** Opening RECORDS FOR PROCESSING block **
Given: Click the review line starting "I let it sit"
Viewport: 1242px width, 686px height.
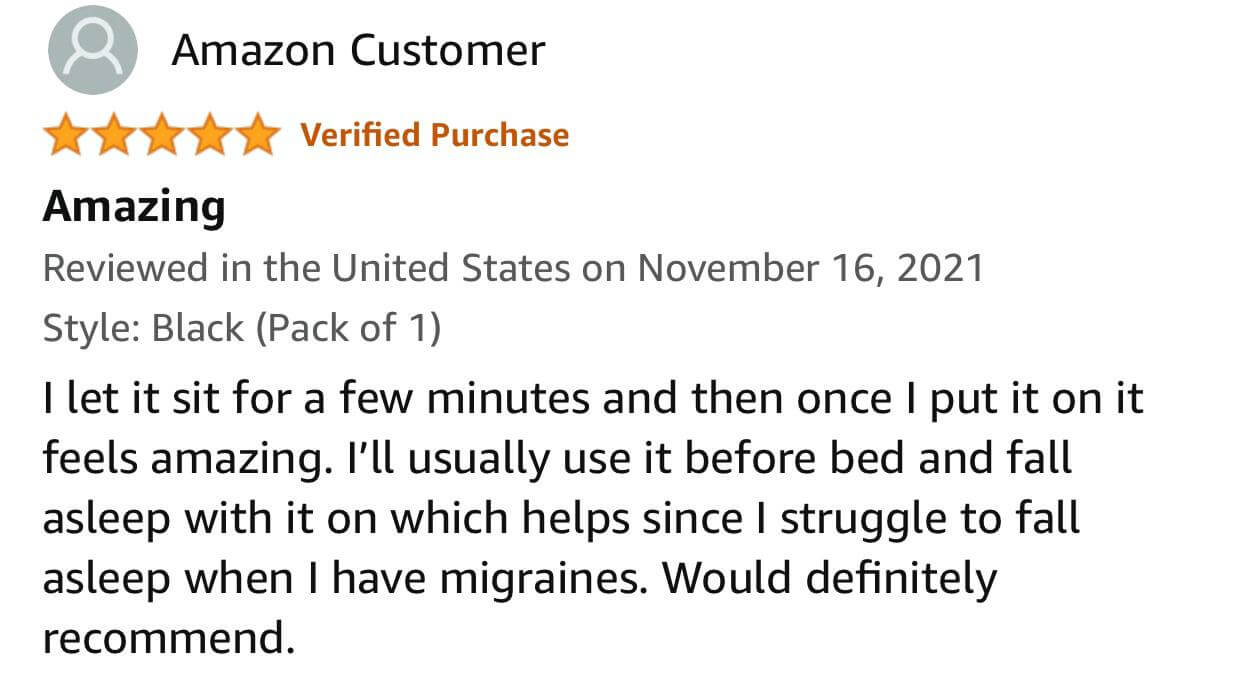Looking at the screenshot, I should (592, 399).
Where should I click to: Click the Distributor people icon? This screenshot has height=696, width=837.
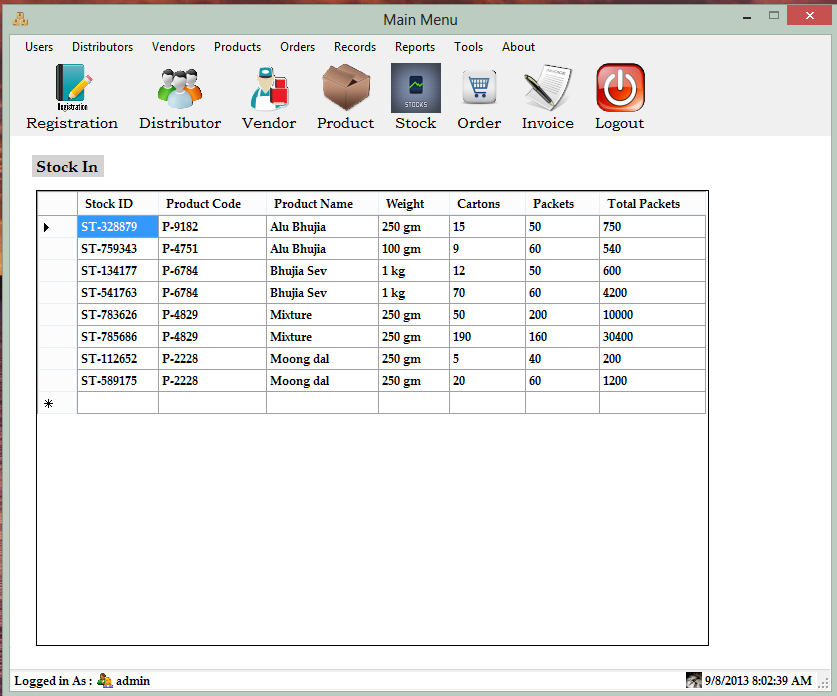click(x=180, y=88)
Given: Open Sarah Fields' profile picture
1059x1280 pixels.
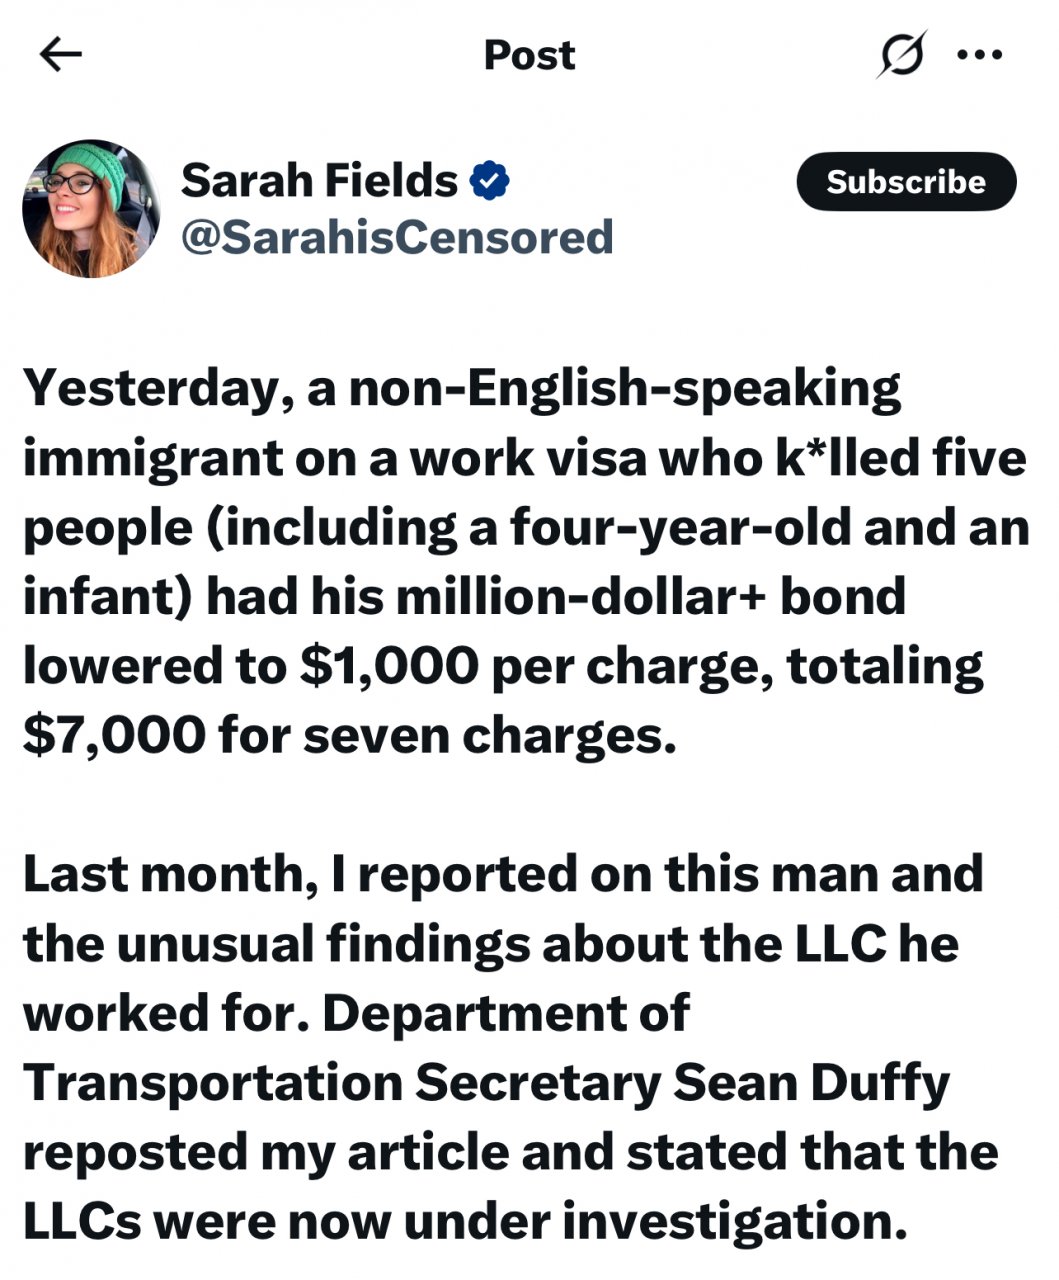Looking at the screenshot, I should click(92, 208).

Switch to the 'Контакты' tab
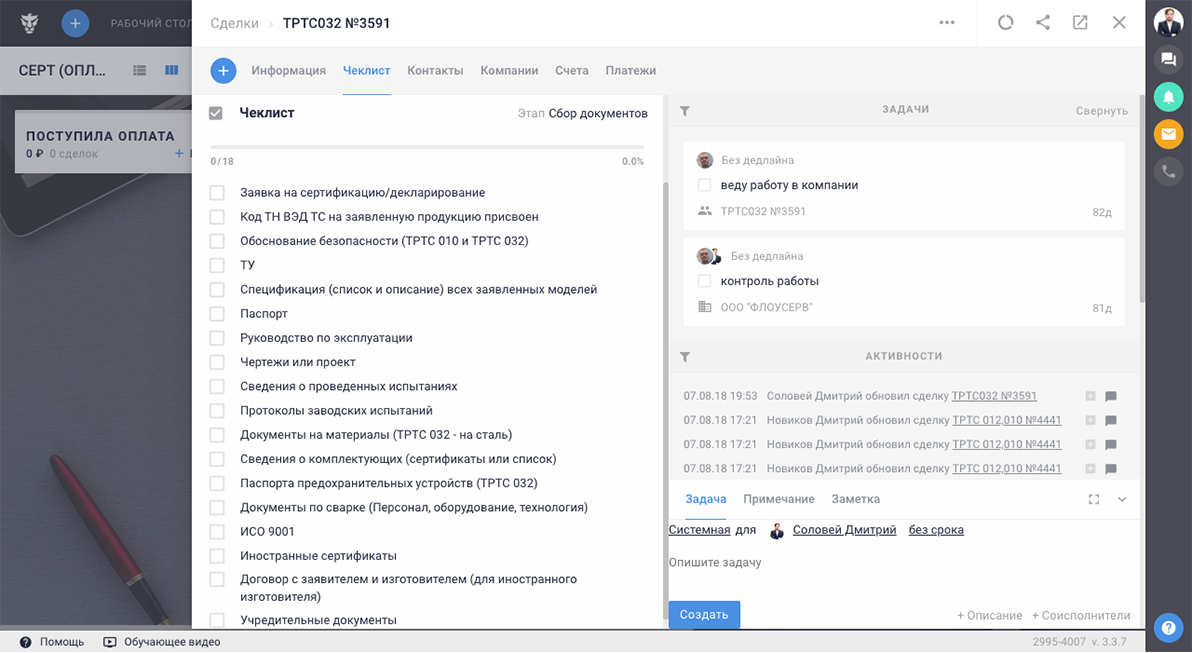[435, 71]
** Closing RECORDS FOR PROCESSING block **
PROBLEM DETAILS - Would you write each entry out again exactly, omitting the images?

ANSWER AREA -
Given: Click the review line starting "I let it sit"
Viewport: 1242px width, 686px height.
Looking at the screenshot, I should (592, 399).
Where should I click to: Click the Distributor people icon? This screenshot has height=696, width=837.
click(x=180, y=88)
Given: Open Sarah Fields' profile picture
1059x1280 pixels.
Looking at the screenshot, I should click(92, 208).

Switch to the 'Контакты' tab
[435, 71]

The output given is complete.